UNREPRESENTED PERSONS:
In dealing with unrepresented persons, lawyer shall not state or imply that lawyer is disinterested. If lawyer knows or should know unrepresented person misunderstands lawyer's role, lawyer shall make reasonable efforts to correct misunderstanding.
RESPECT FOR RIGHTS OF THIRD PERSONS:
Must not embarrass, delay or burden third party while representing client, or violate the legal rights of someone in obtaining evidence.
RESPONSIBILITIES IN GENERAL TO PROFESSION (Rule 8.4)
It is professional misconduct for a lawyer to:
(a) violate or attempt to violate the rules of professional
conduct, knowingly assist or induce another to do so, or do so
through the acts of another;
(b) commit a criminal act that reflects adversely on the
lawyer's honesty, trustworthiness or fitness as a lawyer in other
respects;
(c) engage in conduct involving dishonesty, fraud, deceit, or
misrepresentation;
(d) engage in conduct that is prejudicial to the administration
of justice;
(e) state or imply an ability to influence improperly a
government agency or official; or
(f) knowingly assist a judge or judicial officer in conduct
that is a violation of applicable rules of judicial conduct or
other law.
Comment:
[1] Traditionally, the distinction was drawn in terms of
offense involving "moral turpitude". That concept can be
construed to include offenses concerning some matters of personal
morality, such as adultery and comparable offenses, that have no
specific connection to fitness for the practice of law. A lawyer
should be professionally answerable only for offenses that
indicate lack of those characteristics relevant to law practice.
Offenses involving violence, dishonesty or breach of trust, or
serious interference with the administration of justice are in
that category.
[2] A lawyer may refuse to comply with an obligation imposed by
law upon a good faith belief that no valid obligation exists.
RESPONSIBILITIES OF PARTNERS OR SUPERVISORS (RULE 5.1)
(a) Partners shall make reasonable efforts to ensure measures
that all lawyers conform to Rules.
(b) Supervising lawyer shall make reasonable efforts to ensure
other lawyers conform to Rules.
(c) Lawyer responsible for other lawyer's violation if:
(1) lawyer orders or with knowledge permits conduct; or
(2) Partner or supervisor fails to take reasonable remedial
action if he knows of conduct at time when its consequences can be
avoided or mitigated.
RESPONSIBILITES OF SUBORDINATE ATTORNEY (RULE 5.2)
(a) (No "muremberg defense") Lawyer bound by Rules even if
action under direction of another.
(b) No violation if subordinate acts under supervisor's
reasonable resolution of an arguable question of professional
duty.
Comment:[1]Note that acting under a supervisor's behest may demonstrate lack of knowledge.
DUTIES TO COURT/"CANDOR TOWARDS THE TRIBUNAL" (RULE 3.3)
(a) A lawyer shall not knowingly:
(1) make a false statement of material fact or law;
(2) fail to disclose material fact necessary to avoid crime
or fraud by client;
(3) fail to offer controlling legal authority directly
adverse to position of client and not offered byopposing counsel.
(4) Knowingly offer false evidence.
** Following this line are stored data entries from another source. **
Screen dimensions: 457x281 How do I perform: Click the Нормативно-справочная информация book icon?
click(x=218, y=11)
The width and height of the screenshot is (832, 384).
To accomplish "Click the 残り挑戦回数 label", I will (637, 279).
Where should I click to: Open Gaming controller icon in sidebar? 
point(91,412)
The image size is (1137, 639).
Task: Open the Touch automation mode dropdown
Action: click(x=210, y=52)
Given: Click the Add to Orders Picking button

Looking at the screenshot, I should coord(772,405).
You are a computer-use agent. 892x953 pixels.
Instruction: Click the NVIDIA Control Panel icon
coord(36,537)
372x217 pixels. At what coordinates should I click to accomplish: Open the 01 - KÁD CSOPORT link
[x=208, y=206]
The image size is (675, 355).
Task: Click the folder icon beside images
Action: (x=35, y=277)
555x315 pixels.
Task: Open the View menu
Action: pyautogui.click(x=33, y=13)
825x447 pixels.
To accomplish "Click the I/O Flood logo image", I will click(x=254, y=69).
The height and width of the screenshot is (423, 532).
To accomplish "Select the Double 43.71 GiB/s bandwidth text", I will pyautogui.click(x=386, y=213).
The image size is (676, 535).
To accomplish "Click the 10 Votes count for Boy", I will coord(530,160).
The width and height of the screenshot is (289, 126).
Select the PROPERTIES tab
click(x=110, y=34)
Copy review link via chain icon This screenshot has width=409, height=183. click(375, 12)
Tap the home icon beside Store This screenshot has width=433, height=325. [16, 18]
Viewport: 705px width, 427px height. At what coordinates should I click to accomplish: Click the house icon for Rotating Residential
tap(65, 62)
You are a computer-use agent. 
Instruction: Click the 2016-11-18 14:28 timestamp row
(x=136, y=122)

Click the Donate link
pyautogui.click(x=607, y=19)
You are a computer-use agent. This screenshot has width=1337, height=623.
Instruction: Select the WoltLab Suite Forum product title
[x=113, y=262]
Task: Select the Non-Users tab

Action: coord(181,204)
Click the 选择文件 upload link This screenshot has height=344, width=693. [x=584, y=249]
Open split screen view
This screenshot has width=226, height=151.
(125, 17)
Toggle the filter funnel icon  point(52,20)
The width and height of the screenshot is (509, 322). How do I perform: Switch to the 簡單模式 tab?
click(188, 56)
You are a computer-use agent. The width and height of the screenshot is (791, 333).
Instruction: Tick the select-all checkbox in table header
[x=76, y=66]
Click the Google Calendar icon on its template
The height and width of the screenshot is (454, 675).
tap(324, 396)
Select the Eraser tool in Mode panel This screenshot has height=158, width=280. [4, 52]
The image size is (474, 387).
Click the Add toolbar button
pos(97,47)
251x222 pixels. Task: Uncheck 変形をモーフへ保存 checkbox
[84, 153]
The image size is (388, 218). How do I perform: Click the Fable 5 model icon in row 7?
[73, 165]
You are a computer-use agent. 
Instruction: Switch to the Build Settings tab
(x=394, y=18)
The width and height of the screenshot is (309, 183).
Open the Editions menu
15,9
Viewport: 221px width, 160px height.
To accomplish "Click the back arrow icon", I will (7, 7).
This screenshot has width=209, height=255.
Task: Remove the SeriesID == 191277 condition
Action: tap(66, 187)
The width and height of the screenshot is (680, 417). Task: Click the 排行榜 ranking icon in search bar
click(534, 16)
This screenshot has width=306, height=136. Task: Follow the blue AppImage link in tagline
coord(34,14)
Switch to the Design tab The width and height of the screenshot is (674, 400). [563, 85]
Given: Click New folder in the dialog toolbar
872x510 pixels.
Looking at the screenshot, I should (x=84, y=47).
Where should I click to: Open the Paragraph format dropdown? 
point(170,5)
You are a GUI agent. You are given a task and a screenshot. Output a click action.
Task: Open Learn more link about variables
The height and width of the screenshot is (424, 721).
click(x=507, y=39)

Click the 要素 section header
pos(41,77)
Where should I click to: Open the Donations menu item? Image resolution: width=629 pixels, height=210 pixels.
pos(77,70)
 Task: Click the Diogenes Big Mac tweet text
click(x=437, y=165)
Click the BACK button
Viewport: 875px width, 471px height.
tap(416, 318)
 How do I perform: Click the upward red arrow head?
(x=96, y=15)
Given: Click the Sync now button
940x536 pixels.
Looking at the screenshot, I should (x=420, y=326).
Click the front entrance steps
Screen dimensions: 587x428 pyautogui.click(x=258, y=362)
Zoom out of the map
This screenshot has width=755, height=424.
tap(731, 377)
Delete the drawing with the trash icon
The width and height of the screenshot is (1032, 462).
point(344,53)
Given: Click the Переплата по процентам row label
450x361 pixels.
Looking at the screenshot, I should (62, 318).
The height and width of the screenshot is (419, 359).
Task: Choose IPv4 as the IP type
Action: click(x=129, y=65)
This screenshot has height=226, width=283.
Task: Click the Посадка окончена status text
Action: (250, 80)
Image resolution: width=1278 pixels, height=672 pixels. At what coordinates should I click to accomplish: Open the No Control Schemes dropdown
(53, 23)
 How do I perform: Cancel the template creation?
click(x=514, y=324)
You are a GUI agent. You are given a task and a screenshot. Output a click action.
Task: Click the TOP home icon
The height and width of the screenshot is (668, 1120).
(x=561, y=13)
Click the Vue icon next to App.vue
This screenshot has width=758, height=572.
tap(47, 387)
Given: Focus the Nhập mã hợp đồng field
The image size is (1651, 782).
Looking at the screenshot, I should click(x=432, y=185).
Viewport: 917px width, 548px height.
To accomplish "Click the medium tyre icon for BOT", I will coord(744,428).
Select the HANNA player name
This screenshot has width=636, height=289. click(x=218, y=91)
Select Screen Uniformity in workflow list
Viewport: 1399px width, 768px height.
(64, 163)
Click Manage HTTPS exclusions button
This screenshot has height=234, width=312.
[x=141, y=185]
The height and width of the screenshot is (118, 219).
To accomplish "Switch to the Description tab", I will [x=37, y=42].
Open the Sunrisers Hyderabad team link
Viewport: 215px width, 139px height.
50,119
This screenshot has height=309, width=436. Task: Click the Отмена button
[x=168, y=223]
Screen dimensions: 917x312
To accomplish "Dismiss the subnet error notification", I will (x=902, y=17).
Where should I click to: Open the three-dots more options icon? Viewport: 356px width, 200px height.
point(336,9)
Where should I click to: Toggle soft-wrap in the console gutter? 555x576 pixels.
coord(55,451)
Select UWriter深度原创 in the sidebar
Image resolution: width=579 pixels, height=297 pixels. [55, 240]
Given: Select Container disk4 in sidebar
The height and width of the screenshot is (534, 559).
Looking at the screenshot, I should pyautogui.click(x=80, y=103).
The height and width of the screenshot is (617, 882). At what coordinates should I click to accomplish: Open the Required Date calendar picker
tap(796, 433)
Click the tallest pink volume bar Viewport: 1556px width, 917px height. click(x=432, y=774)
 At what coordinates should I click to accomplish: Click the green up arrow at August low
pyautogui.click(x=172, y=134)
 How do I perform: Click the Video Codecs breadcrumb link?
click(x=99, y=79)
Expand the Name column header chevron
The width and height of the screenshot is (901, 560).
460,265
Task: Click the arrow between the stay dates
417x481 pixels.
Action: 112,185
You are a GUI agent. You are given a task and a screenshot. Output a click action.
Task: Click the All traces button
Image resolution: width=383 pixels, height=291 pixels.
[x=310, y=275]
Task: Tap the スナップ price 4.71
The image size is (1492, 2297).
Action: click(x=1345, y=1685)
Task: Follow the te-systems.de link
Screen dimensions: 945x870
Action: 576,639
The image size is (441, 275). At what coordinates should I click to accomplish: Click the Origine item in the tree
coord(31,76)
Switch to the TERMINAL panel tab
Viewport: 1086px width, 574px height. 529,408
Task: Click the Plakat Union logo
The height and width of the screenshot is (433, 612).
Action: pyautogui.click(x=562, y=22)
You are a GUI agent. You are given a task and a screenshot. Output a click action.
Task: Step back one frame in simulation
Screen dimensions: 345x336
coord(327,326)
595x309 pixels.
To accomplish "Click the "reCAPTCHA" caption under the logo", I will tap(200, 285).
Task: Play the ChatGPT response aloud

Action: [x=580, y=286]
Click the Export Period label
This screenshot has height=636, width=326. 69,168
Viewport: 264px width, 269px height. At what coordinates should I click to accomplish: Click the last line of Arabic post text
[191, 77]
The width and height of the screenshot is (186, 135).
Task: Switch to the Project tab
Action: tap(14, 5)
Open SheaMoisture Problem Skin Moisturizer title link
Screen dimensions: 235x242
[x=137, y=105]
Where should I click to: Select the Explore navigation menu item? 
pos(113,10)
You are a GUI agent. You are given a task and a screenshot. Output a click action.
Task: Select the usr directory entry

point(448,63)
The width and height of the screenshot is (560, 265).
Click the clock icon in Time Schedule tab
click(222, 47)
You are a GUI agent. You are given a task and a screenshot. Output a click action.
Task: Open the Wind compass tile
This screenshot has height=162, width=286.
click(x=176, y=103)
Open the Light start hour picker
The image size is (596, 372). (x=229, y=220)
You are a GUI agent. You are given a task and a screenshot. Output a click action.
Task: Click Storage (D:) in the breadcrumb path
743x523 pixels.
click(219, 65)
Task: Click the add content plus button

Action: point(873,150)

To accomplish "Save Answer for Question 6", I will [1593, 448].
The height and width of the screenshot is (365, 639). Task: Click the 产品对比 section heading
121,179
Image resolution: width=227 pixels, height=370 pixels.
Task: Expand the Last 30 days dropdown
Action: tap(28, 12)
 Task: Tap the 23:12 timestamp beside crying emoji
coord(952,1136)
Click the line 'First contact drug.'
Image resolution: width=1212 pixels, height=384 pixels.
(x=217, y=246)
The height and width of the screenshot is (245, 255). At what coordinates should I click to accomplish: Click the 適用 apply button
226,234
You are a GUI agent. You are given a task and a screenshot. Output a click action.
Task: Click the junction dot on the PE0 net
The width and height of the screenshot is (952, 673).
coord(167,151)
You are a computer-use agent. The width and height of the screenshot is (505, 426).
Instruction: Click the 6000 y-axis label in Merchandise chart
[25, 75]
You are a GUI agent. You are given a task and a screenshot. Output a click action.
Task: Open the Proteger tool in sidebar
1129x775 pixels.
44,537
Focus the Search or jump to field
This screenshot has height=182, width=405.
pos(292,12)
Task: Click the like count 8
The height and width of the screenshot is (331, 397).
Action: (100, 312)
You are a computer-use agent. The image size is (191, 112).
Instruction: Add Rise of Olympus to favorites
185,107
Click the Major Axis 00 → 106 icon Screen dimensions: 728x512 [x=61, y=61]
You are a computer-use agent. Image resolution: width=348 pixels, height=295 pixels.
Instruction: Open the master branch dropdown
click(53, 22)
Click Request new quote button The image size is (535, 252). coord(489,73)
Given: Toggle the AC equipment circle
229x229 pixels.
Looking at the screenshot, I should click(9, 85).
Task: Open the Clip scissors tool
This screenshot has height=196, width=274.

If lawyer later
discovers evidence to be false, he shall take reasonable remedial
measures.
(b) Duties in (a) continue to end of proceeding, and apply even
if information otherwise protected by Rule 1.6.
(c) Lawyer may refuse to offer evidence reasonably believed to
be false.
(d) Lawyer must introduce all facts, even adverse ones,
necessary for a tribunal to reach an informed decision in ex parte
proceedings.
Comment:
[5] If client offers evidence lawyer knows to be false,
recognizing conflicting duty of client confidence and candor
towards the tribunal, lawyer must take reasonable remedial
measures.
[6] Except for defense of criminally accused, advocate must
disclose client's deception to court or other party if necessary
to rectify the situation; sense of betrayal by client is subdued
by worse evil of lawyer cooperating to deceive the court.
[8 - 10] If criminal defendant insists on committing perjury
with lawyer's knowledge, three options for dilemma: (1) allow
testimony as narrative, without guidance through lawyer's
questioning (but this equals implicit disclosure by lawyer); (2)
do nothing--it's the client's perjury even if lawyer knowing
instrument of party; (3) reveal client's perjury if necessary to
rectify situation.
MERITORIOUS CLAIMS AND CONTENTIONS:
Must not bring frivolous claim ("good faith" test); but lawyer defending one with possibility of incarceration may defend so as to require that every element of the case be established.
Comment: [1] Account must be taken of the law's ambiguities and potential for change.
IMPARTIALITY AND DECORUM OF TRIBUNAL (RULE 3.5)
Lawyer shall not:
(a) seek to influence judge, juror, prospective juror or other
official;
(b) communicate ex parte with such person except as law
permits;
(c) engage in disruptive conduct (no theatrics).
EXPEDITING LITIGATION (RULE 3.2)
A lawyer shall make reasonable efforts to expedite litigation.
Comment: [1] Dilatory practices bring administration of justice into disrepute.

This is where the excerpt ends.